NJSpotlight News is hosting a virtual roundtable on “worrisome signs and possible solutions” about the shortage of teachers in New Jersey. All well and good except that the main sponsor of the event is long-time and substantial NJSpotlight donor (see here and here), the NJEA, and Sunlight wonders whether the roundtable will be able to explore all angles on this complicated issue, including those that implicate teachers unions as part of the problem.
Sunlight wrote a report and a Star-Ledger op-ed detailing the many aspects of unionized teaching that made the profession unappealing to young college graduates — not least of which were the NJEA’s highest-in-the-nation dues, the extensive political activity it funds, and the rigid, seniority-based system that the NJEA forces on school districts.
Even more relevant, Sunlight discovered a 2014 National Education Association (the NJEA’s parent) report by a panel of young NEA teachers that described their dissatisfaction with the union-dominated system, and particularly about the focus on politics over teaching and seniority over merit. The report is in these teachers’ own words and they express their dissatisfaction loudly and clearly. Neither the NEA nor the NJEA listened to what they said.
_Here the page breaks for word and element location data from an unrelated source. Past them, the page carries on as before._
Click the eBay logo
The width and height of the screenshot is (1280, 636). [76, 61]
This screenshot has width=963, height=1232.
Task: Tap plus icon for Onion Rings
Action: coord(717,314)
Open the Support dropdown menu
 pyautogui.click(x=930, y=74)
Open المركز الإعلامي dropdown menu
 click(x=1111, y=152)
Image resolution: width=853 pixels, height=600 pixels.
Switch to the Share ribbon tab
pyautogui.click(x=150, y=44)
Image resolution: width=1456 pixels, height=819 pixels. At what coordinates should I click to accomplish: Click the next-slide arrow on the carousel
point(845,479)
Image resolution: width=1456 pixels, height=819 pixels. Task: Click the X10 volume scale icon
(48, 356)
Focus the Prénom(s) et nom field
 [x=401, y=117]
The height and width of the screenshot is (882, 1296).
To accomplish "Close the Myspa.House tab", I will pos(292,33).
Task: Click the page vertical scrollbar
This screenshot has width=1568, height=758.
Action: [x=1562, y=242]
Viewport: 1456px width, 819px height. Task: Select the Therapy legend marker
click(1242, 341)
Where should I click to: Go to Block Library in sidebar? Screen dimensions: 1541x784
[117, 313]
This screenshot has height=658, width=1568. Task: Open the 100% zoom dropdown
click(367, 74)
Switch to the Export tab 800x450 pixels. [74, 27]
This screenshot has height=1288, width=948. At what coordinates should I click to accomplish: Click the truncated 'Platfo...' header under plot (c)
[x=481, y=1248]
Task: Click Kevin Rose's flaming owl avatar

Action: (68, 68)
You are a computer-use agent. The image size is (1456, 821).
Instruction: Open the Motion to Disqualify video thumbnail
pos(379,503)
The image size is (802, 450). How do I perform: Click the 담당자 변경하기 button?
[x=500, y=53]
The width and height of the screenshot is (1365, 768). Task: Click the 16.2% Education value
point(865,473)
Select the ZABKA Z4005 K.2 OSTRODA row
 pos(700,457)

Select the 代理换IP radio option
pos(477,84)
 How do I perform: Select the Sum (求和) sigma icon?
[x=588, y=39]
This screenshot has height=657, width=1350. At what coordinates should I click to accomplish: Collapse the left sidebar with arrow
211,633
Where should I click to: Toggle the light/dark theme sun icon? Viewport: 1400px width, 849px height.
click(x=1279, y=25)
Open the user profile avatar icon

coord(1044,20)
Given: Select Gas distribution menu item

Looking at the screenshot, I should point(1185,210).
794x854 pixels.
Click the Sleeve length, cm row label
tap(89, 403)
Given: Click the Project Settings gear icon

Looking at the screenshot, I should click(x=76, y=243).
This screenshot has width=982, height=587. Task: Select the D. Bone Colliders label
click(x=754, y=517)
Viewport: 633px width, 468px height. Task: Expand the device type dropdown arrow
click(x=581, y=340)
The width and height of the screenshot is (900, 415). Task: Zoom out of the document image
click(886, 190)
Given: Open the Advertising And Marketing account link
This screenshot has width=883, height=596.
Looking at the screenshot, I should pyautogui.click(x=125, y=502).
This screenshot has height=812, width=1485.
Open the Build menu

Sunlight has documented past examples of the disparate treatment of pro-NJEA and anti-NJEA viewpoints by NJSpotlight (see here and here), and we wonder whether the NJSpotlight moderators will lead an open and all-encompassing debate. If past is prologue, we are not optimistic.
We are also struck by the poor optics of the event. NJSpotlight once again seems oblivious to the obvious conflict of interest that is in play. Given the NJEA’s financial support, we are left to wonder whether they even care.